What Do Russian Budget Cuts Mean for Putin?

Andrey Ostroukh and Andrey Ostroukh write:  Russia’s government is considering swingeing budget cuts and the sale of stakes in state companies as it grapples with a plunge in the price for crude oil, its main export, that the prime minister said could cause “prolonged stagnation.”

Russian Economy Minister Alexei Ulyukayev said Wednesday that Russia would have to adjust to a “new normal” of low prices for crude, which will last for a “very lengthy” period. Finance Minister Anton Siluanov said the government would propose a 10% cut to spending from a budget that was based on an oil price of $50 a barrel, nearly $20 higher than the current level.

“We need to prepare for the worst scenario,” Prime Minister Dmitry Medvedev said in a speech at an economic conference in Moscow Wednesday. “We need to live according to our means, including by reducing budget expenditures, decreasing spending on the state apparatus, the privatization of part of state assets.”

The suggestion of potential state-asset sales—often touted in recent years, but hardly ever executed—shows how wide Russian officials are casting the net for ways to shore up a federal budget that receives half its revenue from the oil and gas sector. High oil prices had been the cornerstone of President Vladimir Putin’s 15-year rule, allowing him to boost social spending and raise living standards. But the fall in the oil price and sanctions over the Kremlin’s interventions in Ukraine brought about a 3.7% economic contraction last year, accompanied by a slide in real incomes. Officials say the economy will grow this year, but the World Bank forecasts a 0.7% contraction.

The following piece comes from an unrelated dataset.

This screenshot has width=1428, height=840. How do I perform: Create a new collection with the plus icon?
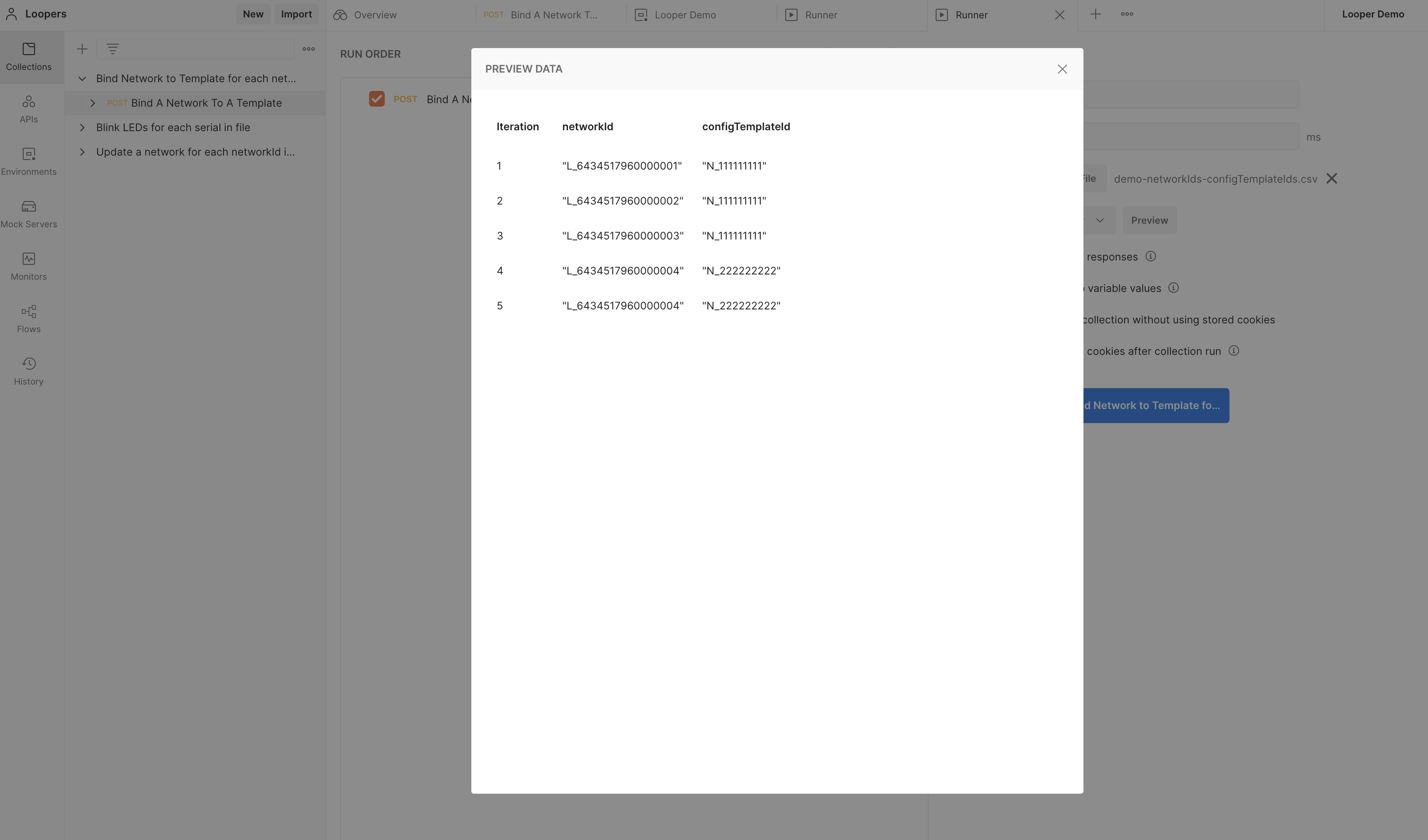[82, 49]
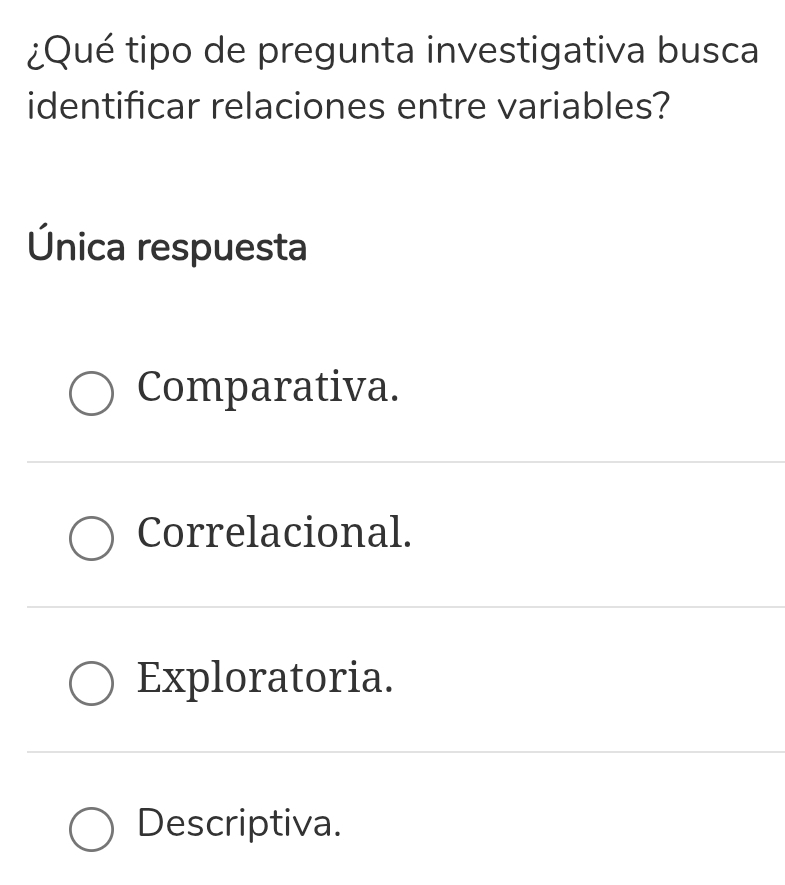Click the 'Comparativa.' answer text
This screenshot has width=785, height=885.
268,388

“Many became poorer; the middle class suffered. That’s the most painful consequence of last year’s economic blows,” said Mr. Medvedev.

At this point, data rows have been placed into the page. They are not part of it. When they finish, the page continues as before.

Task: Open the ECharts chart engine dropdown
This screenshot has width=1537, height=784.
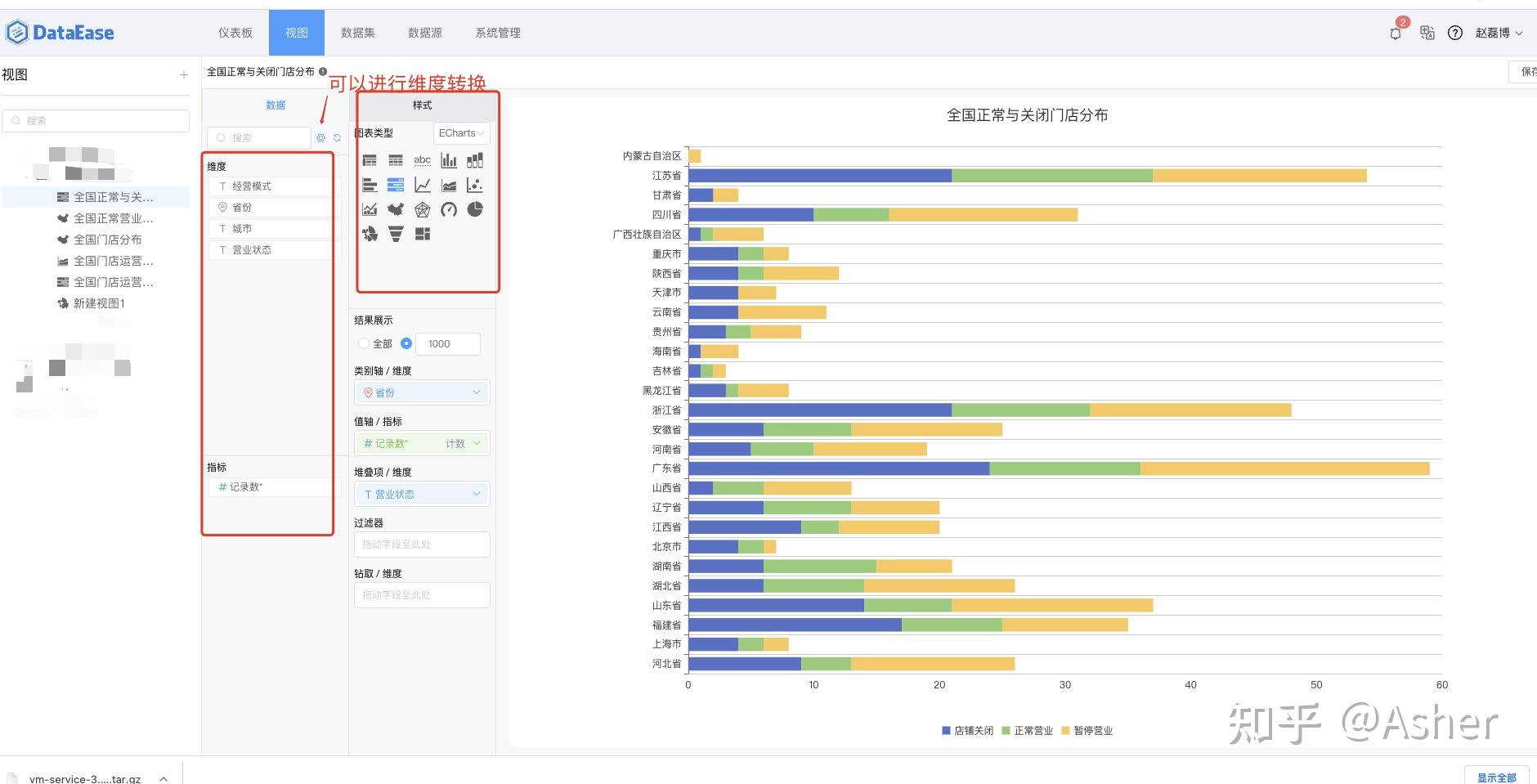Action: (460, 132)
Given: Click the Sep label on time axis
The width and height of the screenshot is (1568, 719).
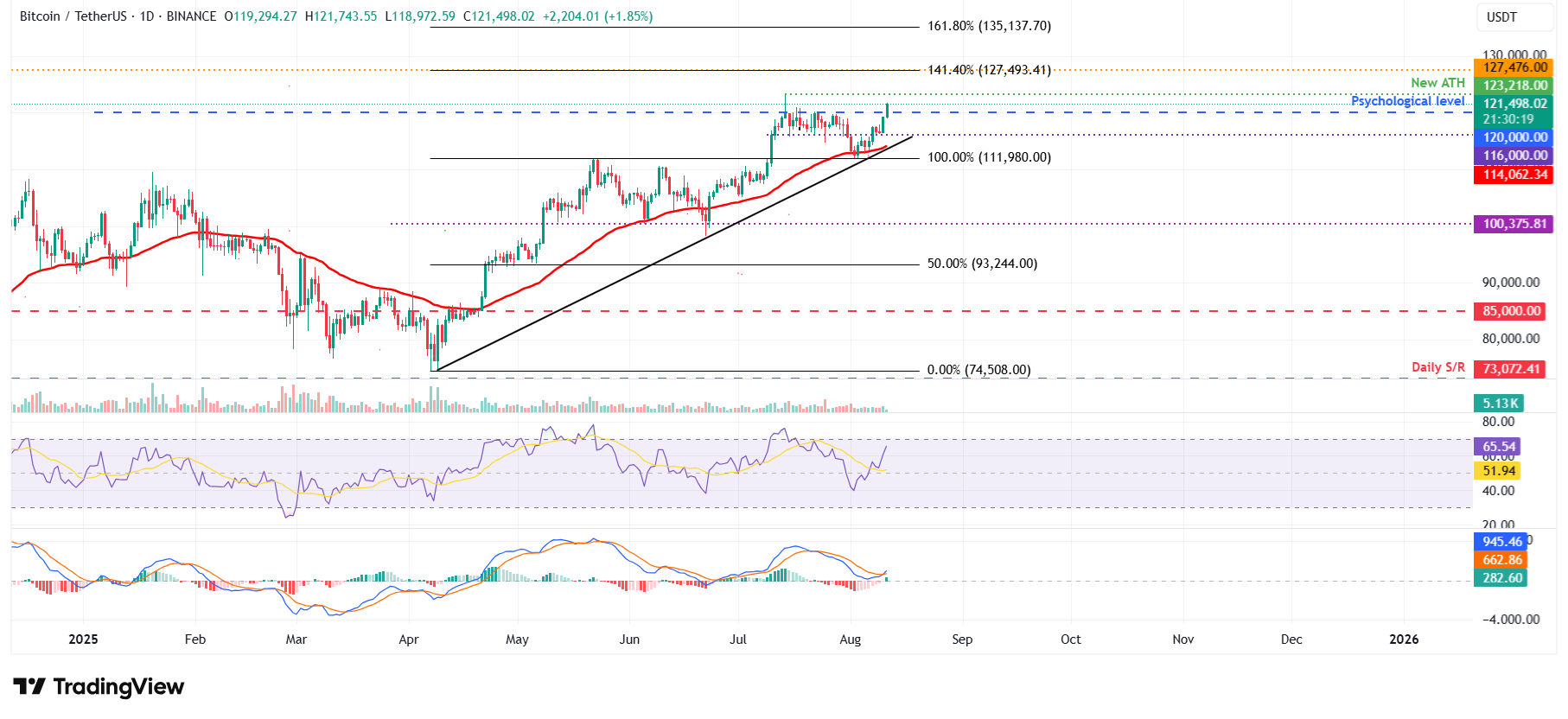Looking at the screenshot, I should 961,639.
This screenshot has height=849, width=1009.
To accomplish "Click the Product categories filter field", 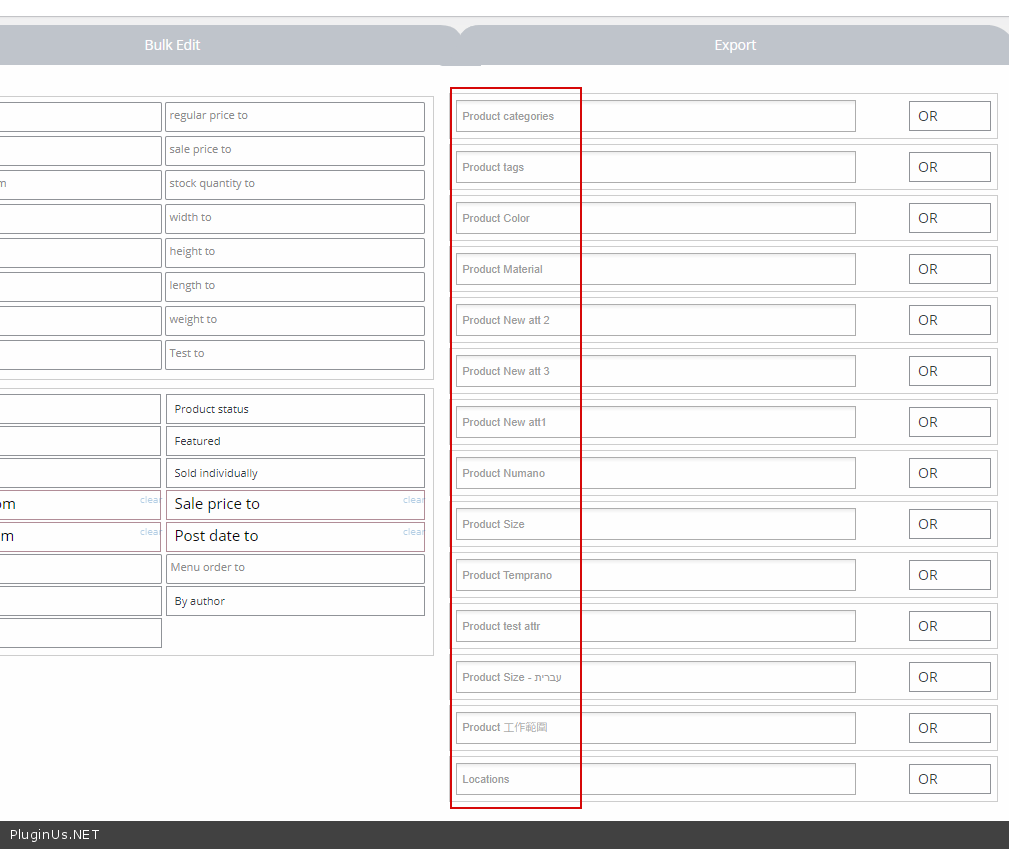I will pos(655,116).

Still, there appear few threats to Mr. Putin’s rule. His approval rating has risen above 80% in the last two years, pollsters say, since Russia seized Crimea and has presented itself as being under siege from the West.

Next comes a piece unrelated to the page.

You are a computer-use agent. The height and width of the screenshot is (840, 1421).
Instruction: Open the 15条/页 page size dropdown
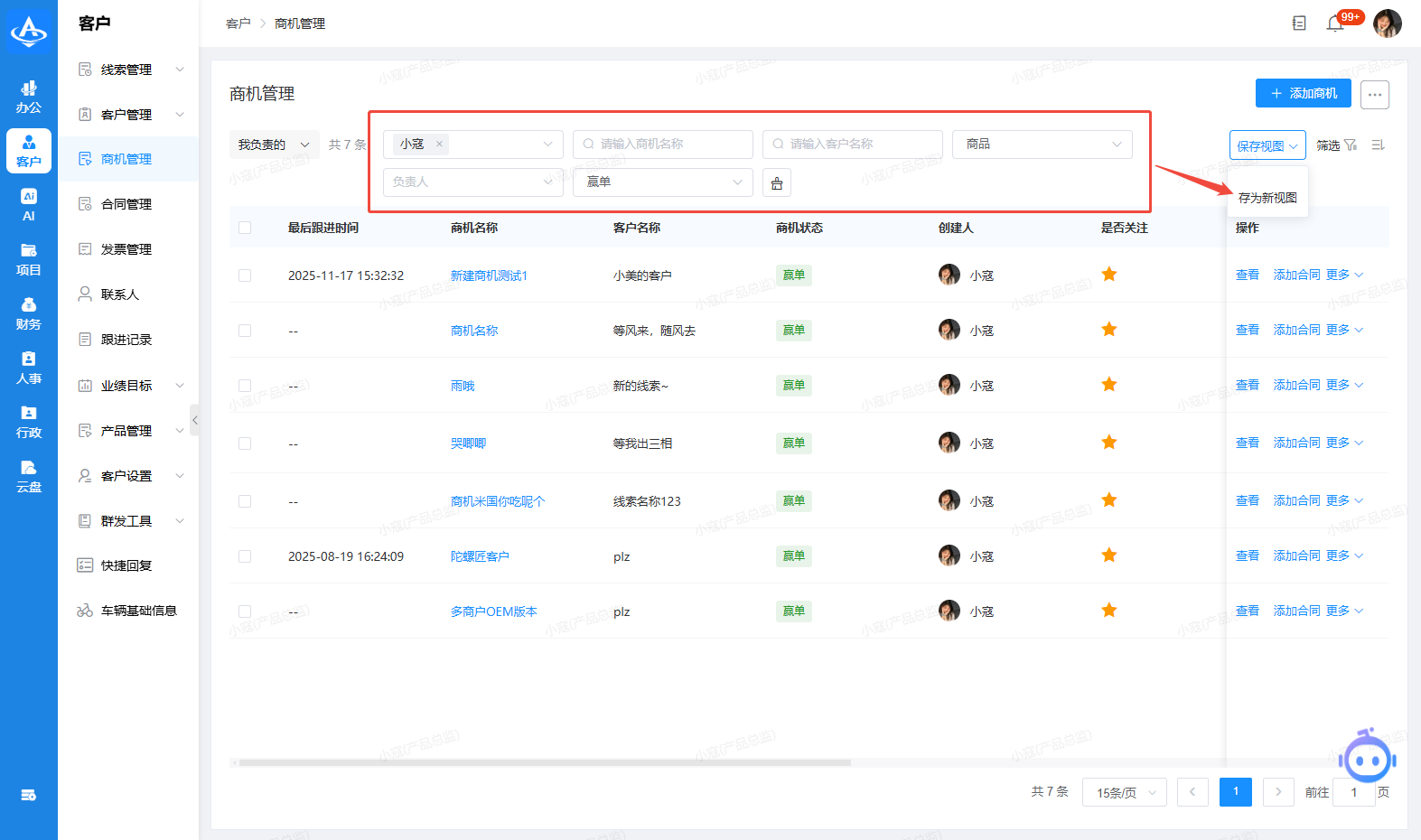point(1125,792)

Mr. Putin has said repeatedly that Russia’s economic slide has bottomed out, but late last year he indicated that budget cuts could be necessary. Mr. Siluanov said spending reductions could be as high as 10%, or 500 billion rubles ($6.5 billion), to meet Mr. Putin’s demand that the budget deficit be kept under 3% of gross domestic product. Mr. Siluanov, whose ministry has long pushed for tighter spending, said the government shouldn’t rapidly increase borrowing.

Mr. Ulyukayev, the economy minister, said Wednesday that the government could sell stakes in the two largest state banks, Sberbank and VTB, in part to inject funds into them. The Russian banking system needs new funds, he said, as Western financial markets have remained closed to them due to sanctions.

Russian officials have in recent years repeatedly floated the idea of selling stakes in state giants such as oil producer OAO Rosneft, but the plans were never realized as officials said they shouldn’t be sold on the cheap.

Mr. Medevedev described Russia’s economic situation as “difficult, but manageable.” He warned that a return to growth wasn’t assured and that the government needed to act to stimulate investment and head off an “economic depression (that) could last for decades.”

The slide of the oil price to $30 has hammered the Russian ruble, sending it to its lowest-ever closing level of 77 to the dollar Tuesday. The weakening currency spurred an increase in consumer prices of 12.9% last year, and analysts say further weakness limits the room for the central bank to cut interest rates to help drag the economy out of recession. The ruble recovered almost 1% Wednesday as the crude price edged upward.

Former Finance Minister Alexei Kudrin, a confidant of Mr. Putin, said Wednesday that Russia should raise the retirement age, something that the Kremlin has previously ruled out, and that the economy needed to grow by around 5% a year before social spending could be increased. Mr. Kudrin, a favorite of Western investors for his commitment to fiscal discipline and market reforms, was in talks late last year with senior officials on a possible return to a top government post, but such a move isn’t imminent, according to a person familiar with the matter. A spokesman for Mr. Kudrin confirmed he had met with Mr. Medvedev at the end of last year to discuss economic issues, and said the former minister hadn’t been offered a government post.